Jumat 29 May 2020 06:36 WIB

Enny Sri Hartati, Kawal Ekonomi Bangsa dengan Spirit Agama

Banyak petani Muslim yang fakir ditawari akan diberi mi instan kalau mau pindah agama

Rep: Imas Damayanti/ Red: A.Syalaby Ichsan
Direktur Institute for Development of Economics and Finance Enny Sri Hartati
Foto: ROL/Havid Al Vizki
Direktur Institute for Development of Economics and Finance Enny Sri Hartati

REPUBLIKA.CO.ID, Bagi Enny Sri Hartati (48 tahun), berkarya dan beramal saleh dapat dilakukan sesuai dengan kapasitas diri yang dimiliki. Sebagai akademisi yang mumpuni dalam bidang ekonomi, Enny kerap mengawal dan mengkritisi kebijakan perekonomian yang tidak berorientasi kepada kemakmuran rakyat.

Menurut Enny, Indonesia merupakan negeri yang dikaruniai keberkahan luar biasa oleh Allah SWT. Semangat untuk menjadikan Indonesia sebagai baldatun tayyibatun wa Rabbun ghafur harus direalisasikan dengan sikap untuk mengelola keberkahan yang telah diberi.

Nama Enny memang sering berseliweran di berbagai media. Analisis serta masukan-masukannya terkait ekonomi yang disampaikan ditujukan bukan untuk menyakiti siapa pun secara personal.
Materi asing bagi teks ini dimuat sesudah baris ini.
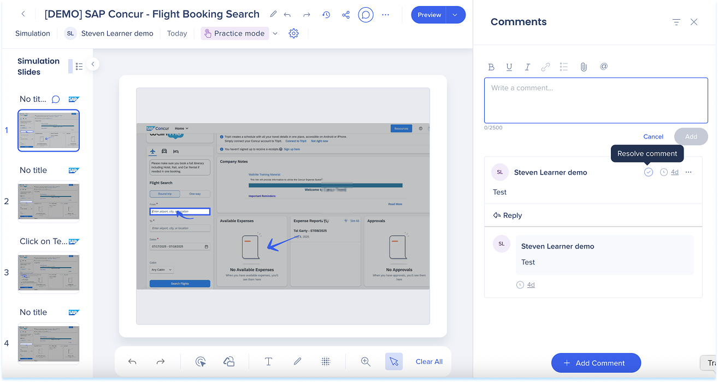Collapse the Simulation Slides panel

pyautogui.click(x=93, y=64)
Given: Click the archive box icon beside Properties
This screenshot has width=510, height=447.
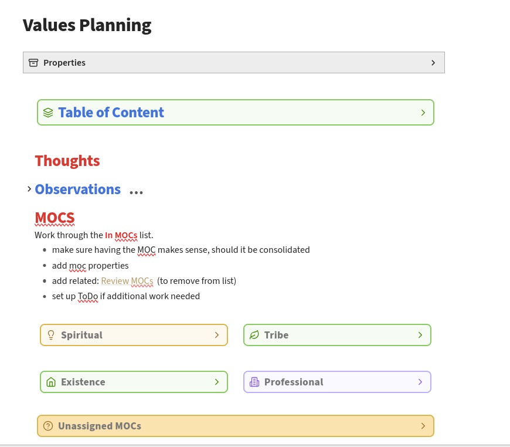Looking at the screenshot, I should pos(33,63).
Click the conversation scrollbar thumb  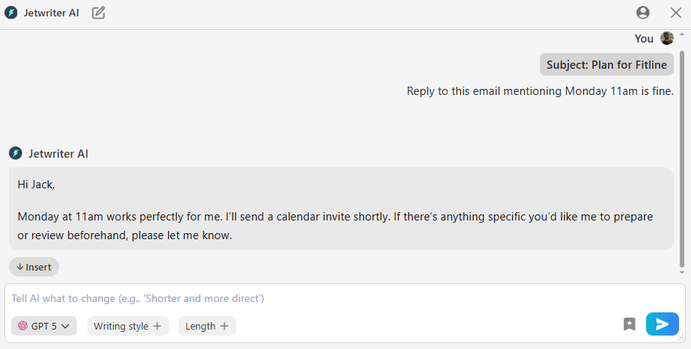pos(682,149)
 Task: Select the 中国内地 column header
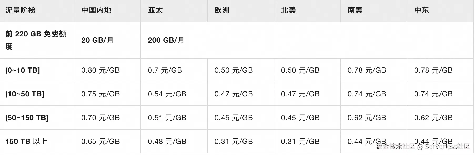(x=96, y=10)
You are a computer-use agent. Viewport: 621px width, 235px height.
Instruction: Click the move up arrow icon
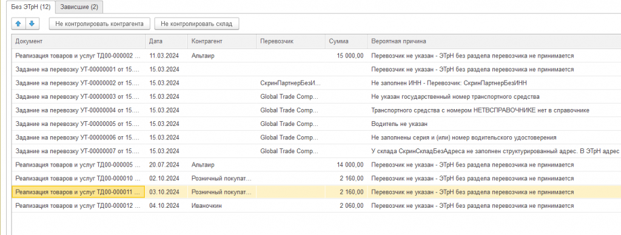(x=18, y=24)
Enny mengaku, spirit menyampaikan kebenaran yang ia percaya berdasarkan disiplin ilmu yang digelutinya adalah panggilan nurani.

“Saya lahir dan besar di lingkungan petani, jadi saya merasakan dan melihat betul bagaimana susahnya para petani. Maka, jika ada kebijakan yang saya rasa nggak prorakyat, saya dan teman-teman peneliti pasti akan sampaikan kritik dan masukan,” kata Enny saat dihubungi Republika.co.id, Rabu (20/5).

Spirit amar makruf nahi mungkar yang diajarkan dalam Islam selalu menjadi landasan Enny untuk menyampaikan masukan. Menurut dia, sudah sepatutnya kebijakan yang merugikan rakyat harus dikoreksi agar Indonesia dapat memanfaatkan energinya terhadap pertumbuhan ekonomi yang lebih baik lagi.

Lahir dan dibesarkan di lingkungan petani, Enny memang memantapkan tekad untuk menempuh studi dalam bidang ekonomi. Dia percaya, sebagaimana yang diajarkan agama bahwa kefakiran dapat mendekatkan pada kekufuran, maka cita-cita konstitusi untuk menyejahterakan segenap rakyat Indonesia pun secara otomatis menjadi tanggung jawab kolektif bangsa.  “Dulu ketika saya kecil, bayangkan, banyak petani Muslim yang karena fakir sampai ditawari akan diberi mi instan kalau mau pindah agama. Ini kan bahaya sekali,” ujarnya mengenang.

Tidak heran sejak mahasiswa, Enny telah menjadi peneliti dengan mengikuti penelitian-penelitian yang dilakukan para dosennya. Dia mendatangi petani, petambak, hingga bagaimana sektor migas di Indonesia dieksplorasi, tetapi belum cukup mendatangkan kesejahteraan bagi rakyat.

Pada masa pandemi virus korona jenis baru (Covid-19) seperti saat ini, dia berpendapat Indonesia bisa memperbaiki pertumbuhan ekonominya minimal tidak berada pada 2,97 persen dalam kuartal 1 2020 secara tahunan atau //year on year// (yoy). Caranya adalah dengan memperbaiki konsumsi rumah tangga yang masih menjadi mayoritas penopang laju pertumbuhan ekonomi.

Meski mengakui dampak ekonomi pandemi Covid-19 tak hanya dialami Indonesia, dia menilai sudah seharusnya negeri ini menjaga imunitas pertumbuhan ekonominya lebih baik. Enny menilai, fakta rontoknya perekonomian global tak boleh dijadikan alasan bagi Indonesia mewajarkan pembenahan ekonomi dengan ‘seadanya’.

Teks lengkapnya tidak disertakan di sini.